→ **What to produce**: From the profile of Marion Wong, list every role she took on in making The Curse of the Quon Gwon.

→ **Selected passage**:
== Segment start ==

Forgotten Women of Film History: Marion Wong

The second installment of our “Forgotten Women of Film History” series shines the spotlight on the earliest known Chinese American film director, Marion Wong.

While there are conflicting reports about the exact dates of her birth and death, it is believed that Wong was born in 1895 in the San Francisco Bay Area and lived there until she died in 1969 or 1970. Around 1916, Wong formed the Mandarin Film Company and wrote her debut film, The Curse of the Quon Gwon: When the Far East Mingles with the West, which is considered the first narrative feature made by a Chinese American and one of the first feature films directed by a woman.

But Wong didn’t just write The Curse. She also cast and directed it, designed the scenery and costumes—and starred! The film featured many members of her family, including her sister-in-law and best friend, Violet Wong. In total, The Curse‘s cast boasted 30 Chinese men and women, making it the first film to feature an all-Chinese cast.

Wong told a Bay Area paper that she was inspired only to write a love story initially, but later “decided that people who are interested in my people and my country would like to see some of the customs and manners of China.” So she added “many scenes depicting these things.”

Indeed, Wong, a third-generation Chinese American, weaves together her Chinese heritage with her American upbringing, employing San Francisco Bay district stores and homes decorated in authentic Chinese style as her interiors. A lavish, traditional Chinese wedding ceremony, complete with mainland rituals, proves an interesting set piece in the film, especially given Wong’s own rejection of an arranged marriage in 1911. In fact, Wong employs the time period’s still-emerging technologies of super-imposition and dissolve special effects to convey the protagonist’s anxiety about her impending marriage. At a time when women were bound by traditional gender roles and societal expectations at all corners of the globe, Wong, pulling from her own experiences, deftly juxtaposed two cultures using the most popular and accessible medium available to American audiences.

== Segment end ==

→ **Data**:
== Segment start ==

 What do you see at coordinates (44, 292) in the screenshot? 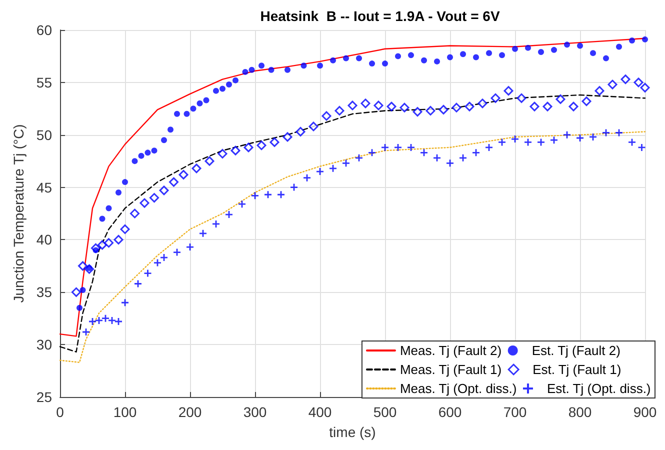
I see `y-tick-label: 35` at bounding box center [44, 292].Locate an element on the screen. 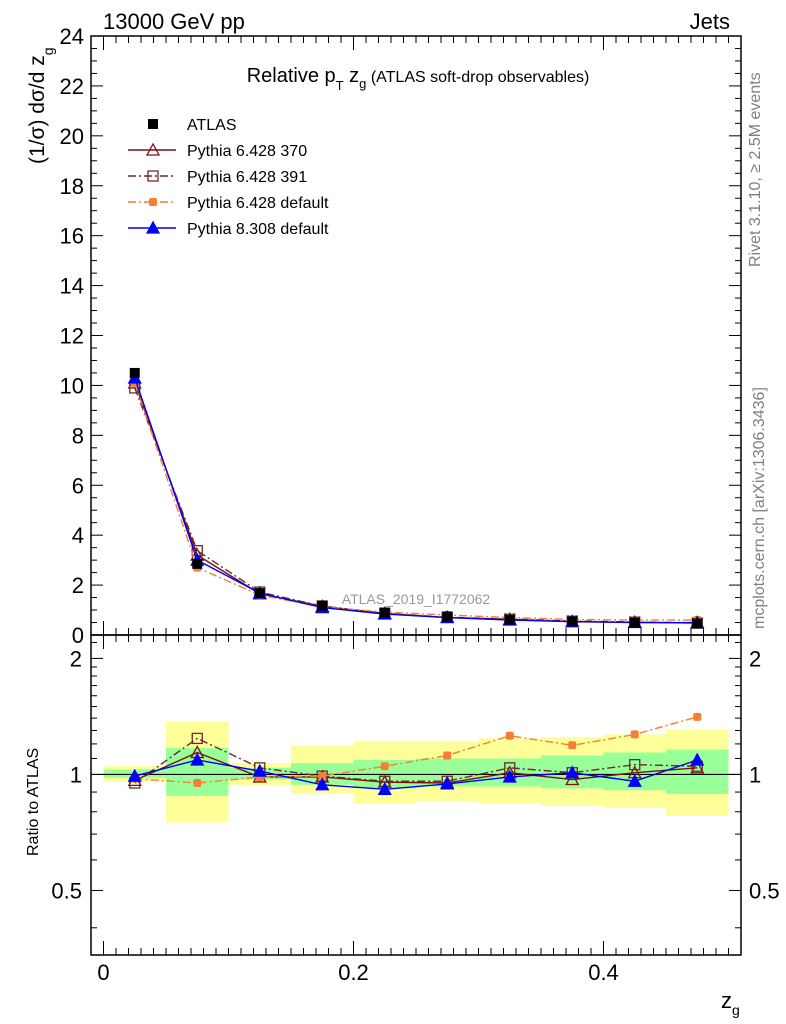 The width and height of the screenshot is (786, 1024). ratio-tick-label-right: 2 is located at coordinates (755, 658). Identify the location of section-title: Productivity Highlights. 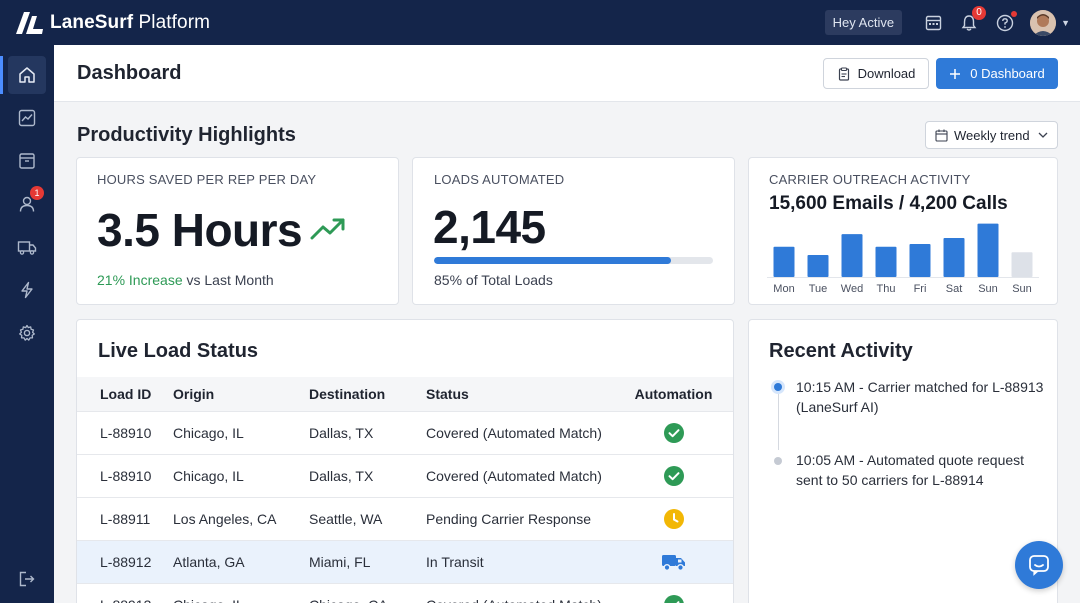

== Segment end ==

→ **Your solution**:
- Wrote it
- Cast it
- Directed it
- Designed the scenery
- Designed the costumes
- Starred in it